The FPS Apprenticeship, for example, has emerged as an instrumental pathway for aspiring piling operatives. However, there are challenges related to assessors and college access/placement and it is how we address these issues that will ensure a steady supply of skilled and qualified professionals to meet our industry demands.

Emphasising digital skills and safety

In the modern construction industry, digital skills are paramount for efficiency and safety, and training programmes must incorporate digital literacy to keep professionals up-to-date with evolving technologies. There is much talk about the role that artificial intelligence (AI) may play in construction, and unique digital skills will be required to use and interpret it.

Additionally, instilling safety awareness and safe behavioural traits from the outset is essential to ensure a secure and productive work environment.

Addressing pay-scale disincentives

One significant challenge for trainees is often a reduced pay-scale during training. Despite working as fully-fledged site operatives, trainees can often earn less than their experienced counterparts, employed for a similar task role. This practice is illogical and dispiriting for potential trainees to stay the course. Companies should address pay-scale disparities to make training a more rewarding experience, and not see trainees as less worthy of a full-hourly rate when they do the same job and have the same responsibilities as the fully trained operative, purely because they are still a trainee for another skill level. This single change would also help with employee retention.

Structured and recorded training

To maintain quality and accountability, training programmes have to be structured and logged. This discipline ensures that the skills acquired during training are effectively tracked and recognised within the industry. It also provides a feedback loop to the trainee, where they can see their progress and skills mount over time and provide proof of how far the employee has reached.

Supporting this approach, the ‘FPS Yellow Card for Trainee Rig Operators' has been designed to give a trainee rig operator proof that they have the basic level of safety and plant training, to enable them to sit in the seat on a site, under varying forms of supervision, and handle any challenges regarding competence.

Establishing clear career paths

Not content with the traditional progression from tools to site office to boardroom, the modern construction industry aspirants demand diverse and faster career paths. Establishing clear career advancement pathways will attract more young entrants and promote a diverse and dynamic workforce.

Balancing training funding

Training organisations and colleges require appropriate funding to offer high-quality training. Striking a balance between easy funding and limited availability is crucial to prevent dilution of training standards or a shortage of skilled professionals.

Providing pastoral care

Trainees for any role not only need technical guidance but also pastoral care to thrive, particularly during their early years of work and training. Companies and institutions should ensure that trainees have access to mentors or coaches who provide support, motivation, and guidance throughout their professional journey.
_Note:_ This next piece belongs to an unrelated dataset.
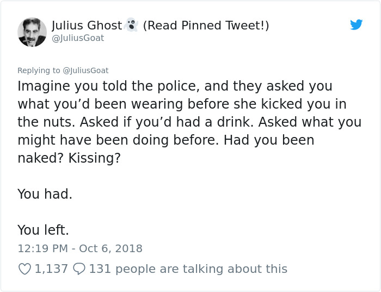
Task: Open the Julius Ghost display name
Action: pos(87,26)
The FPS' Early Careers Group is a good example of this approach, ensuring those in their career journey have access to help, advice, guidance as well as encouraging individuals to feel part of a community with somewhere to turn to for support.


Training is the foundation of a skilled and proficient workforce in the construction and piling industry. By addressing the points mentioned above, and continuously improving training programmes, the industry can attract and retain talented individuals, ensuring a prosperous and sustainable future.

Emphasising personalised training, digital skills, safety, and comprehensive career paths will create a dynamic and diverse workforce, ready to tackle the challenges of the drilling industry in the 21st century and beyond.